1 Avant-propos

In the town of Trier there is a sculpture known as “The cage of freedom”,Footnote 1 a piece of art which was created by the famous Basque sculptor Eduardo Chillida for the square in front of the Academy of European Law. I am taking this “cage of freedom” as a starting point for developing some thoughts about the correlation between freedom, law, justice and the role of the judiciary, which will implicitly also highlight the importance of judicial training.

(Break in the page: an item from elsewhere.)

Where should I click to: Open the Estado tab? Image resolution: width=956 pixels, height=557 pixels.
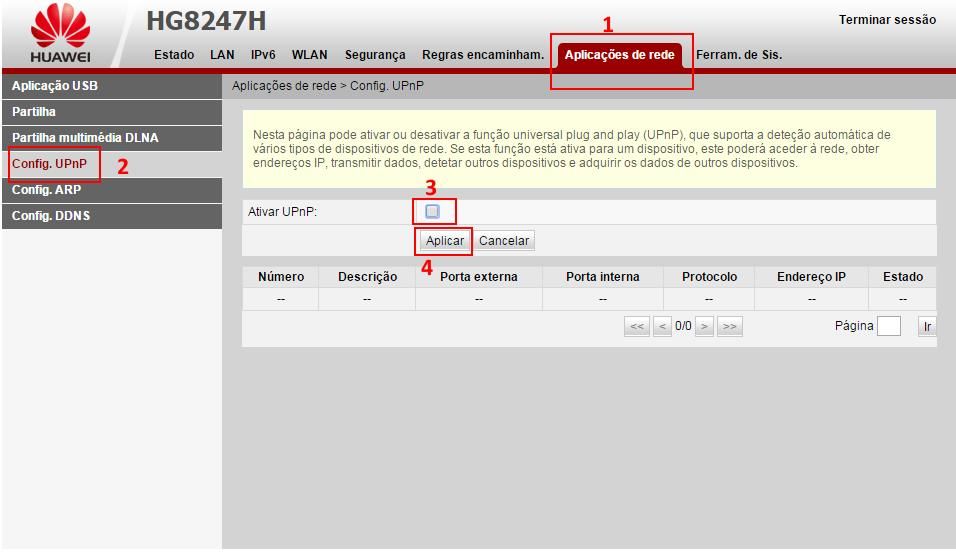coord(174,55)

Freedom, law and justice rank highly among the values of the European Union. As European core values they have been discussed by philosophers and legal scholars since antiquity and are nowadays reflected in Article 2 of the TEU. The understanding of these notions may seem obvious, but as we will see they are neither easy to define nor do they constitute absolute values.

2 Freedom

The notion of freedom has kept philosophers busy since time immemorial.Footnote 2 Freedom can be defined in many specific ways (freedom of belief, freedom to marry, freedom to choose one’s profession etc.). However, they are of minor interest here, as we are looking at the fundamental question of what the essence of human freedom means. Philosophically, the still unresolved and most probably unresolvable first question is whether freedom of will exists at all, or whether all our resolutions and actions are determined in a way that we do not yet understand. Determinists believe that whatever we do is an unavoidable reaction to factors preceding our action. In their view, free will is nothing but a fiction; and consequently, there cannot be responsibility for what we are doing either.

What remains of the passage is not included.